# Verilen metin

%%

• reform ve ilerleme böyle böyle devam edebilirdi.

    gelişmiş tüm ülkelerde olduğu gibi dinin toplum üzerindeki etkisi gitgide azalabilirdi, olamadı ülke ait olduğu orta doğu bataklığına döndü.
  • hutbe niye türkçe lan yavşaklar? çünkü ondan nemalanıyorsunuz değil mi? hırsız sevici yavşaklar sizi. samimi iseniz şu hutbeyi de arapça yapın. bakalım kaç kişi cuma günleri yaptığınızın alçakça propagandaları anlayıp ona göre hareket edecek.
    (bkz: siyasal islam)
  • lan ezan zaten türkçe okunmuyor mu? diye soracak 20 milyon kişi bulurum.
  • hiç kimse "benim ilahıma tap" diye bağırmamalı.
    ben şimdi kabe'ye gitsem ve zamanında muhammed'in mekkelilere yaptığı gibi, "mevcut ilahınıza tapmayı bırakın sadece benim söylediğim ilaha tapın" desem beni paramparça ederler, müslümanlar da bunu hak ettiğimi düşünür.

    islam kendine yapılmasını istemediği şeyi başkasına yapan bir din, ezan da bunun en net örneği. başka birisi de çıksa kabe'de allaha tapmayın diye bağırsa o kişiyi anında öldürürler. mekkeliler bunu yapmamışlar, hem de ortaçağ arabistanında, daha hoşgörülermiş demek ki.
  • genelde dinle işi olmayan, hayatı boyunca namaz kılmak için ezanı beklememiş, güzel okunan ezanla huşu bulmamış islam düşmanları tarafından sevinçle karşılanmış ve günümüzde de hasretle özlenmektedir.
    ezan almanca da okunsa japonca da okunsa abdest alıp iki rekat kılacağı yoktur.
    arapça islamın ortak dilidir. bugün afrika'da çölün ortasında bir müslüman kabile imamının arkasında namaz kılabilirsiniz. okunan ezandan namaz vakti geldiğini anlarsınız. okuduğu fatihayı, felak suresini anlar ve amin dersiniz.
    siz o ayağı çıplak imamın duasını anlayıp amin dedikçe şeytan ve yardakçıları kudurur. bırakın kudursunlar. onların işi bu.

%%

# Amaç
Türkçe ezan üzerine olan verilen metni, son cümlesinden sonra yazarak genişletin. Bu metnin ardından gelen girdiler başka bir kaynaktan alınmıştır.

# Verilen veriler
%%

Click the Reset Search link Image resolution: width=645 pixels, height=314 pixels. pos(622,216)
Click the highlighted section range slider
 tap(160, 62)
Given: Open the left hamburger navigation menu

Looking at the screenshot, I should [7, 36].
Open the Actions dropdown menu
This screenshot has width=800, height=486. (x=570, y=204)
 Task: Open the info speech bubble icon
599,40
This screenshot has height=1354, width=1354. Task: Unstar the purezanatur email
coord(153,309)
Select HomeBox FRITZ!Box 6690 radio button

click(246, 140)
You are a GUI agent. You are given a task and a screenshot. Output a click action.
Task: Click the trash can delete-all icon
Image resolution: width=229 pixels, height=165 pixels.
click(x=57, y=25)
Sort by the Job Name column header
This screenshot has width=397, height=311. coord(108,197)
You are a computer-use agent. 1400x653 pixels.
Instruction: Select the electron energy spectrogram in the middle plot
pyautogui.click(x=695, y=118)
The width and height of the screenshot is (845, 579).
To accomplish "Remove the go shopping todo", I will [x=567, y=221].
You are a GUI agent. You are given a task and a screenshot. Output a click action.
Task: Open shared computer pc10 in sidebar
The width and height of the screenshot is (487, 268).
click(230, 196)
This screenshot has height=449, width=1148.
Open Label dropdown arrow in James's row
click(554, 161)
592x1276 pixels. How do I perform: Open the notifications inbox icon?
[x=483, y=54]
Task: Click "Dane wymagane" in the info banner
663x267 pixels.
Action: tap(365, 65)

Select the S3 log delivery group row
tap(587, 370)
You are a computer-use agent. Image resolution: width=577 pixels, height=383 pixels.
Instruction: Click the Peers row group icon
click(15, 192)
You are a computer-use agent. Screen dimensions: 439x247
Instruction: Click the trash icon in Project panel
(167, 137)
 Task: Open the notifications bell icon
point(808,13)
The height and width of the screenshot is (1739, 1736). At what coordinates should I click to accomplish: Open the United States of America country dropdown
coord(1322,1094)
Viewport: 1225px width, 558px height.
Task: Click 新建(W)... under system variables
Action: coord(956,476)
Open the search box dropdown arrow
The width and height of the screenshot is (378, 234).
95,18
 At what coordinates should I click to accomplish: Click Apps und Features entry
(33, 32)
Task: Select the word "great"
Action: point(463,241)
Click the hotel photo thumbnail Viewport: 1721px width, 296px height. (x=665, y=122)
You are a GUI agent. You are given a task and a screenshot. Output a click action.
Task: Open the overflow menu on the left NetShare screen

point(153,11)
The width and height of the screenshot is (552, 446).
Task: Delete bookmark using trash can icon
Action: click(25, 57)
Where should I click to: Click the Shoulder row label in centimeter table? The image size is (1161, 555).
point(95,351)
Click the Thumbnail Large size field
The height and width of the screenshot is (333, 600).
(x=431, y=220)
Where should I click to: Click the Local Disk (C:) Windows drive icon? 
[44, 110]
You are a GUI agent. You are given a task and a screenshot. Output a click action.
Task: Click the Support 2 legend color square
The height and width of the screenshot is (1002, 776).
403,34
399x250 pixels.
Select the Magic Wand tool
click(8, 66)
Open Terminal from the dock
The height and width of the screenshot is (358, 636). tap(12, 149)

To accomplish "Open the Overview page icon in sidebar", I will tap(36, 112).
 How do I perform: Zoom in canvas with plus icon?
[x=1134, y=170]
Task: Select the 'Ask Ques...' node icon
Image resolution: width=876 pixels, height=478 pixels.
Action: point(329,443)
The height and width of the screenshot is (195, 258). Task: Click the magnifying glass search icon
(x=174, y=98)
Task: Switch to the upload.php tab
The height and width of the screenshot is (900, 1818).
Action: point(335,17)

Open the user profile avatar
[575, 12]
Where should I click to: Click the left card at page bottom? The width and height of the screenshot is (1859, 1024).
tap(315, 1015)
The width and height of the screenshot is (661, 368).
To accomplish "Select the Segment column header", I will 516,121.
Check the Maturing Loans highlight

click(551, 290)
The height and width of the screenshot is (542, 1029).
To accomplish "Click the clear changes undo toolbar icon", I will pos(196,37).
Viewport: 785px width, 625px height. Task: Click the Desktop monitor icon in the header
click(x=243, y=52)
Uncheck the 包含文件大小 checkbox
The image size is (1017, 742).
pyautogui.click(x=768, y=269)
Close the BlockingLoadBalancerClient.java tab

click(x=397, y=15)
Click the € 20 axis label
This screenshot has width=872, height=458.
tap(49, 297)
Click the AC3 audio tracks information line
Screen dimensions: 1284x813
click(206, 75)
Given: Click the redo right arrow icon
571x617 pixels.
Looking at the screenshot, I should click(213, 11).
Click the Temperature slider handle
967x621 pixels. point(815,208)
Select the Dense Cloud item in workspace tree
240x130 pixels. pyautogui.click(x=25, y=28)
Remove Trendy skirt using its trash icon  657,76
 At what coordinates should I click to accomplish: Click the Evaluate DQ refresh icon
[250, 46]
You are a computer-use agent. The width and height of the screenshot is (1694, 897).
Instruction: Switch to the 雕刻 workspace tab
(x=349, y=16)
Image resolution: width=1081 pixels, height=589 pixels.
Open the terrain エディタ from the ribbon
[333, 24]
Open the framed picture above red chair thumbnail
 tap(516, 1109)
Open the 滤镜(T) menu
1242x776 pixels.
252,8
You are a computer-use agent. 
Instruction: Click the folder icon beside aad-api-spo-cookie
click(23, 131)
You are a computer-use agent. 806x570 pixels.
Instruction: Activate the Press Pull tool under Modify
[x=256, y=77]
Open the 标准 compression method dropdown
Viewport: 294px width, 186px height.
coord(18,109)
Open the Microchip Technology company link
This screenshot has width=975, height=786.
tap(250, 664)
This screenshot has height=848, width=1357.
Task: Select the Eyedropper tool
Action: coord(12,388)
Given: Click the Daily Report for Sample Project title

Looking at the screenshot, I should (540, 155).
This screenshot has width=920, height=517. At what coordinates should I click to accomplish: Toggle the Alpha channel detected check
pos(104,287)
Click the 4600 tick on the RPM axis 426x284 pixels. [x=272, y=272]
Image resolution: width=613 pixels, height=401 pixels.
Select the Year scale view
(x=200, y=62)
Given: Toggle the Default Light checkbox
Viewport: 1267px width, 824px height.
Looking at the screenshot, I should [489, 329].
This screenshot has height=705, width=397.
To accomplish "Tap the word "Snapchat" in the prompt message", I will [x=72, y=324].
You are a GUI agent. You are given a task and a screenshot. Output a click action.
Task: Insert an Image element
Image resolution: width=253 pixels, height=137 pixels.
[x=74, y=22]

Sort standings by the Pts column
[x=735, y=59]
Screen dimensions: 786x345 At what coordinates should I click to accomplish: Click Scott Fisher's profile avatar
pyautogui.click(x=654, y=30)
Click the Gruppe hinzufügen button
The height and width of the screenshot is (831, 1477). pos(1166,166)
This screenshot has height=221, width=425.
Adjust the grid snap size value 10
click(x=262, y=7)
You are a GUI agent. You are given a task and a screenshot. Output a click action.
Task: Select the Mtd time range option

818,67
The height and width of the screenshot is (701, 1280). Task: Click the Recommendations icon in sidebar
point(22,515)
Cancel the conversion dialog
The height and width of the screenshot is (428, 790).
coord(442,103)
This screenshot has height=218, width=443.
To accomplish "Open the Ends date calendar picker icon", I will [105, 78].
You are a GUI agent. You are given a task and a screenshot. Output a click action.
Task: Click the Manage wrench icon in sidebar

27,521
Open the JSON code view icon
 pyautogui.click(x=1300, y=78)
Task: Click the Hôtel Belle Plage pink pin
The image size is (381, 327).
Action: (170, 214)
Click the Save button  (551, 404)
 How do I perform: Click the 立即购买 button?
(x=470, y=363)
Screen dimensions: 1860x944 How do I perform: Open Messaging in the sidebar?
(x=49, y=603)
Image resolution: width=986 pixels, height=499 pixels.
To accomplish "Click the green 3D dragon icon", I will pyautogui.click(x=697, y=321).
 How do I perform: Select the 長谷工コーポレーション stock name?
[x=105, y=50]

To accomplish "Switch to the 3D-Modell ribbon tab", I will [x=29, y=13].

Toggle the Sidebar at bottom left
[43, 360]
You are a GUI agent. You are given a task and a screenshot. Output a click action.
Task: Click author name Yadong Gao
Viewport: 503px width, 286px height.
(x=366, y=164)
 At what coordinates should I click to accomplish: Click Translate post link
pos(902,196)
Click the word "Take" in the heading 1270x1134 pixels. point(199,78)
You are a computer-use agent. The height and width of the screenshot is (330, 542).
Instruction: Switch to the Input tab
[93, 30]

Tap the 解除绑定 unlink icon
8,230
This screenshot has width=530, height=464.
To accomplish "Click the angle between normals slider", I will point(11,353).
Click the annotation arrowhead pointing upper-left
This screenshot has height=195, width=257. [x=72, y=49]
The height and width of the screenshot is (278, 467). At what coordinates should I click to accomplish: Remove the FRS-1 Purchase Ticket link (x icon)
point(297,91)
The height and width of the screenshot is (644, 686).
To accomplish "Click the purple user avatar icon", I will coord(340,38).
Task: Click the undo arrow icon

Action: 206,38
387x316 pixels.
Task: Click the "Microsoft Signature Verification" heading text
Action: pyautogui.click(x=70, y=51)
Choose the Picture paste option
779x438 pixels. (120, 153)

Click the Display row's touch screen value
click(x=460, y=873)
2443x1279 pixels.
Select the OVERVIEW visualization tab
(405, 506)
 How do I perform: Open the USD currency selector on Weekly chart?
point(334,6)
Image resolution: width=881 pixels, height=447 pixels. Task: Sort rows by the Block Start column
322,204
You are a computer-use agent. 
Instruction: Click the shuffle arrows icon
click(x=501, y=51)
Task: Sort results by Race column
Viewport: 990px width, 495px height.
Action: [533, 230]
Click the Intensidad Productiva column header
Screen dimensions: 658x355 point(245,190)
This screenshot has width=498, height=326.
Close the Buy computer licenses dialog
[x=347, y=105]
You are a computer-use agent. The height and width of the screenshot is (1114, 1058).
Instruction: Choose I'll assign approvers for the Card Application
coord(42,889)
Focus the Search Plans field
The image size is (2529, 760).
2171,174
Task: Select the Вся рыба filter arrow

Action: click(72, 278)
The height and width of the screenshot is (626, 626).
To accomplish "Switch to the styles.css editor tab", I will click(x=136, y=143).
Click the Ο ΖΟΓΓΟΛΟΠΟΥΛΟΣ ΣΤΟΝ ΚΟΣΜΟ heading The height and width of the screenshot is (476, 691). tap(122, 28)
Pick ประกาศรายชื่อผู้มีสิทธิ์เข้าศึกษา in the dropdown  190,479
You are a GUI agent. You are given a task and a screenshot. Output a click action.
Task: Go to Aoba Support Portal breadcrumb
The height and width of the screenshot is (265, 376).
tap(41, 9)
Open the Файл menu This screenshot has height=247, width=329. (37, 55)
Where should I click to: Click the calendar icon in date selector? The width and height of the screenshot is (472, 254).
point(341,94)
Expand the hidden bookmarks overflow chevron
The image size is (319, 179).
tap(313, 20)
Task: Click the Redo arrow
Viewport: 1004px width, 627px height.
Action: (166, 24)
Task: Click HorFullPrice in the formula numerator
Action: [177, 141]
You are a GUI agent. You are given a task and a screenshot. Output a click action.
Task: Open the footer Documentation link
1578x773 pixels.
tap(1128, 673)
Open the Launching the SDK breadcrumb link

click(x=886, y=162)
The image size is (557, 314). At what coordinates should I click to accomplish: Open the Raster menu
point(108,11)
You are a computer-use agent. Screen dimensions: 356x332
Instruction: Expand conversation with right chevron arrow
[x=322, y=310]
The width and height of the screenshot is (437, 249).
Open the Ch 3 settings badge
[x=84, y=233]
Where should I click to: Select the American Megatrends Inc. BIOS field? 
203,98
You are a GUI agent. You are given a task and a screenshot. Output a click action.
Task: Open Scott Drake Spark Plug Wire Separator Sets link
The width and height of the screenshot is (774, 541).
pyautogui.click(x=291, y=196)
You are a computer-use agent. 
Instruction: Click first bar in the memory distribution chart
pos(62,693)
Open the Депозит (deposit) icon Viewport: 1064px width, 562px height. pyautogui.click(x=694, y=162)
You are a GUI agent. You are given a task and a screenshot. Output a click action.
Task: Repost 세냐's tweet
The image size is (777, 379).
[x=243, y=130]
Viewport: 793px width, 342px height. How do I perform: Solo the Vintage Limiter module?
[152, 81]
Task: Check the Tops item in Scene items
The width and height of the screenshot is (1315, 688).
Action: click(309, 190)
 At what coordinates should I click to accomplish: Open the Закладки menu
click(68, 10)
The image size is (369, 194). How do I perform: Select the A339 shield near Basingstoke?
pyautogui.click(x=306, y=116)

%%

# Çıktı
  • ezan türkçe okunsa ne , ingilizce okunsa ne hatta ingilizce okunsun bence dilimizi geliştiririz . öyle bi dramatize ediyorlarki sanki ezan yasaklanmış , sanki milleti engellemişler , ha allahu ekber demiş ha tanrı uludur demiş , ne var ? sanki küfür ediliyor. birde bunların kuran türkçe okunmazcı tayfası var , dertleri korkuları belli de işte neyse. ha bide oruç tutup "orocloyom yomok yomo soygo doy" diyen tayfa var he eğer o tayfadan biriysen , bak şimdi ülkende binlerce aç var sen de o zaman şimdi yemek yeme ? oldu mu .
  • bu, bazı popülist cahillerin gazıyla girişilmiş tarihin en ahmakça uygulamalarından biriydi.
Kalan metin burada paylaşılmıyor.